Try it:
Could you return each line from the one bearing "Where should I click to: Open" through the last line of the entries, exactly as it stands, with no pictures?

Data provided:
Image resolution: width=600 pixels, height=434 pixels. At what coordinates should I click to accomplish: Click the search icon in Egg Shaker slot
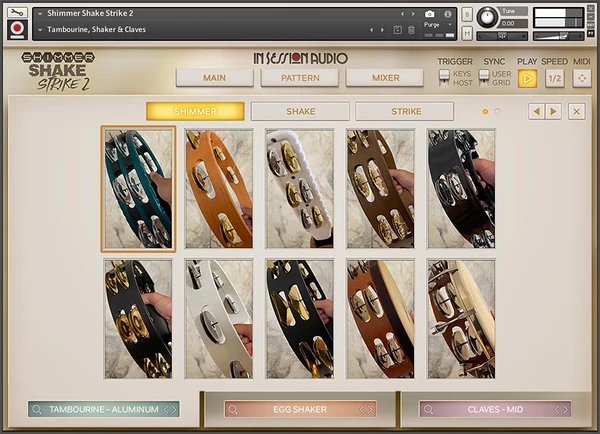click(x=233, y=409)
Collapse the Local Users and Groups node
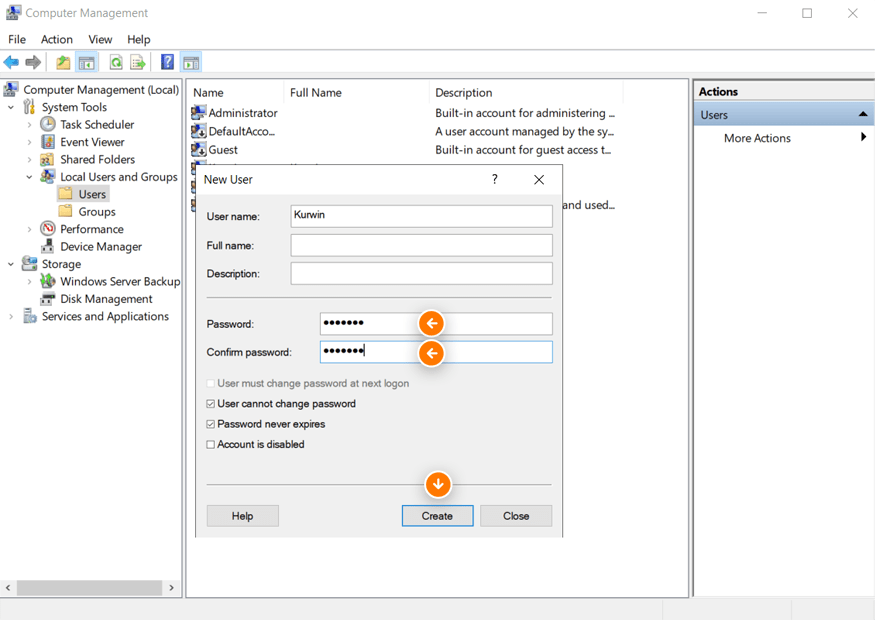Image resolution: width=875 pixels, height=620 pixels. coord(30,176)
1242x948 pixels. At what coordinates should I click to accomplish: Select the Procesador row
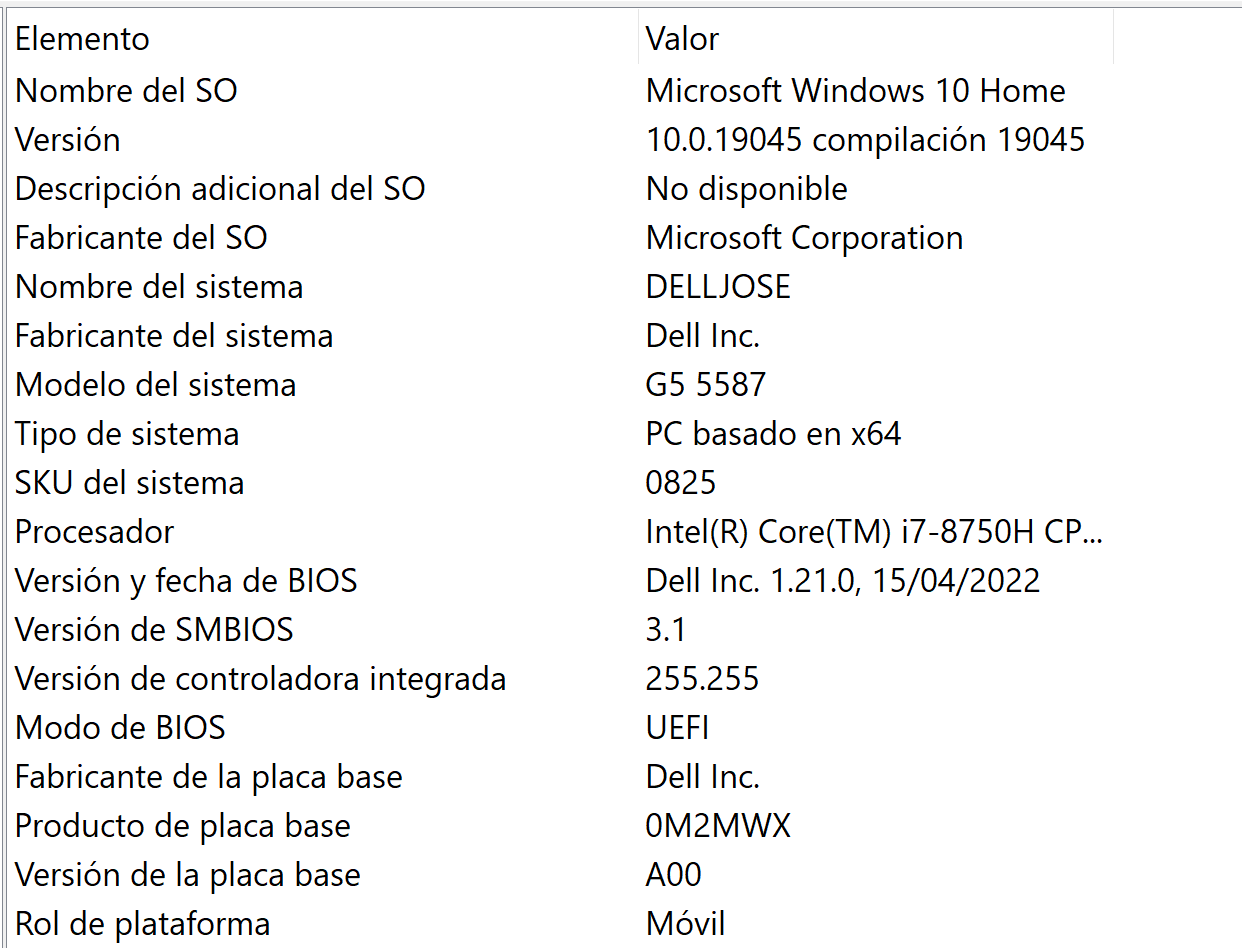93,531
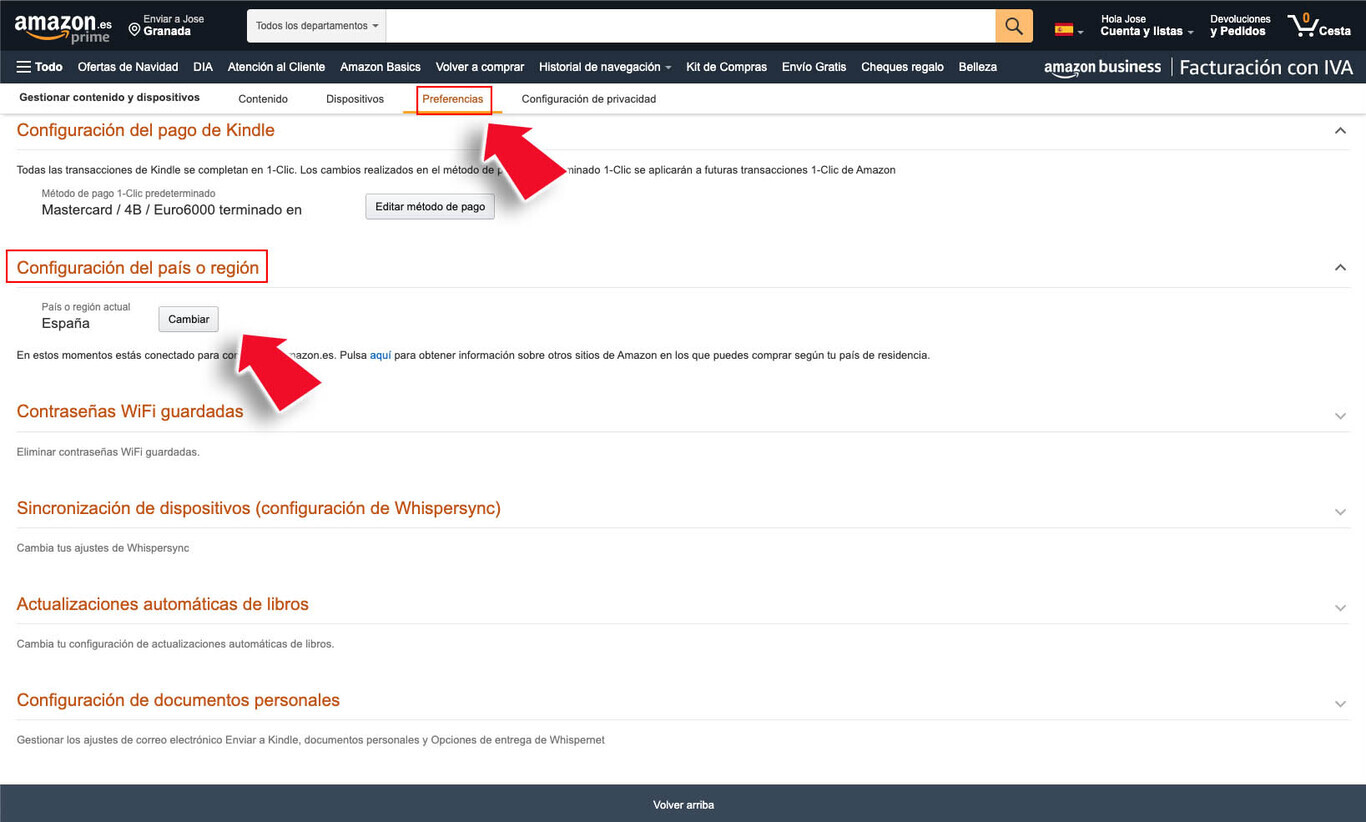Expand Historial de navegación dropdown
The width and height of the screenshot is (1366, 822).
coord(604,67)
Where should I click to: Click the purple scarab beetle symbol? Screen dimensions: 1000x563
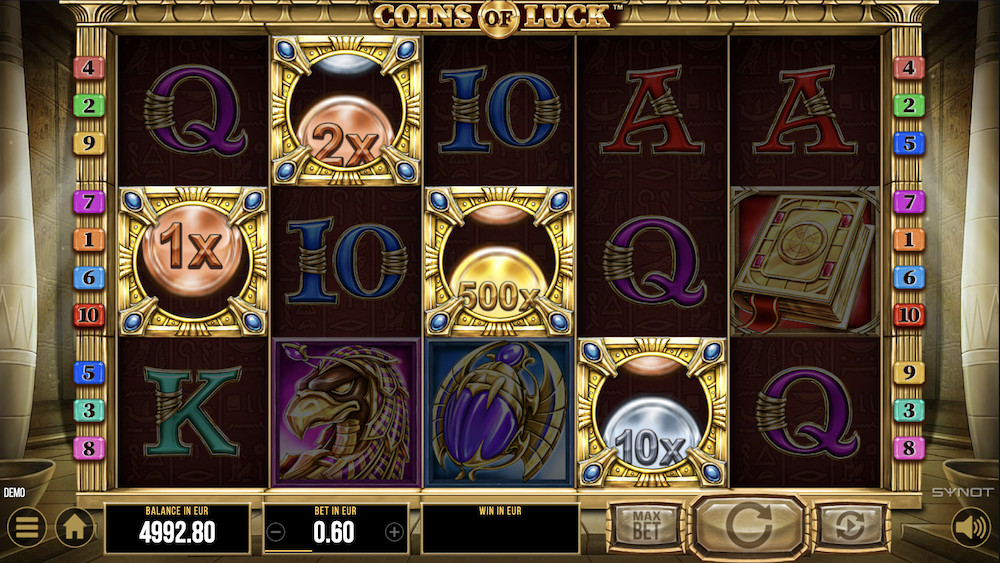pos(498,413)
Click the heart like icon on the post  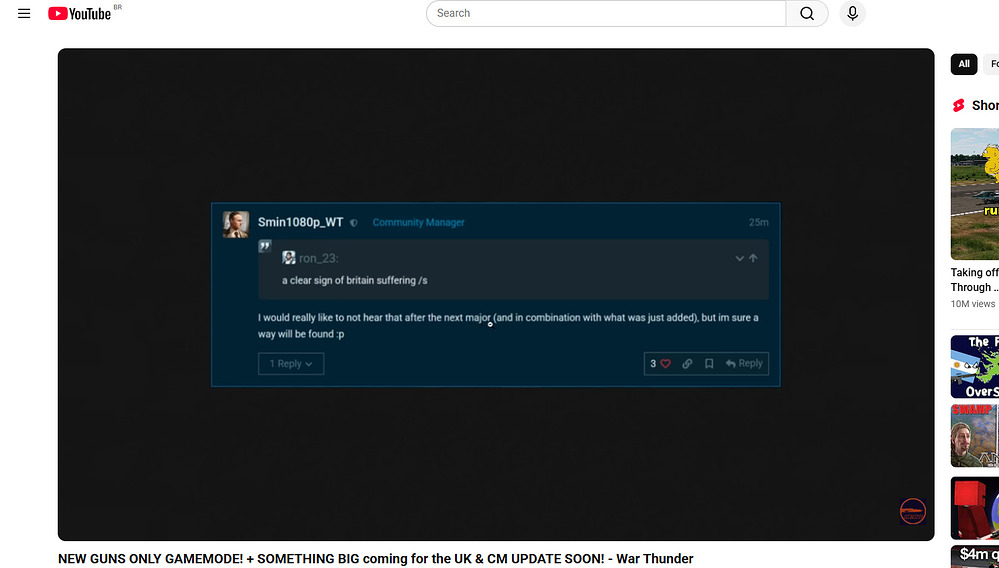665,364
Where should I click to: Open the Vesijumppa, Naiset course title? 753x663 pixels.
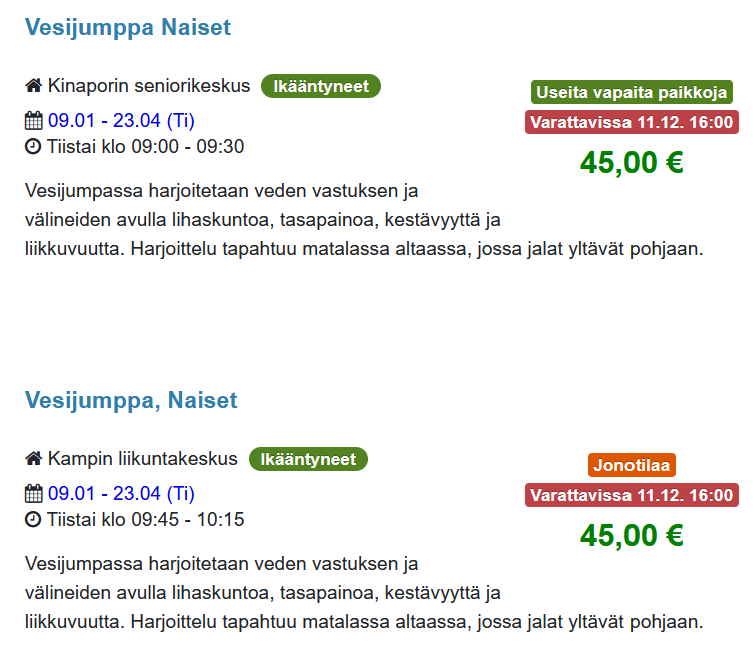pos(131,400)
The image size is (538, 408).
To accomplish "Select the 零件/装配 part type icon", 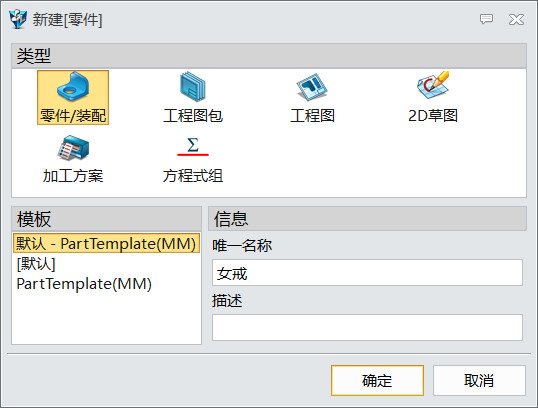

Output of the exercise:
Where should I click to: Open the Vesijumppa, Naiset course title? 753x663 pixels.
pos(131,400)
The image size is (538, 408).
To accomplish "Select the 零件/装配 part type icon", 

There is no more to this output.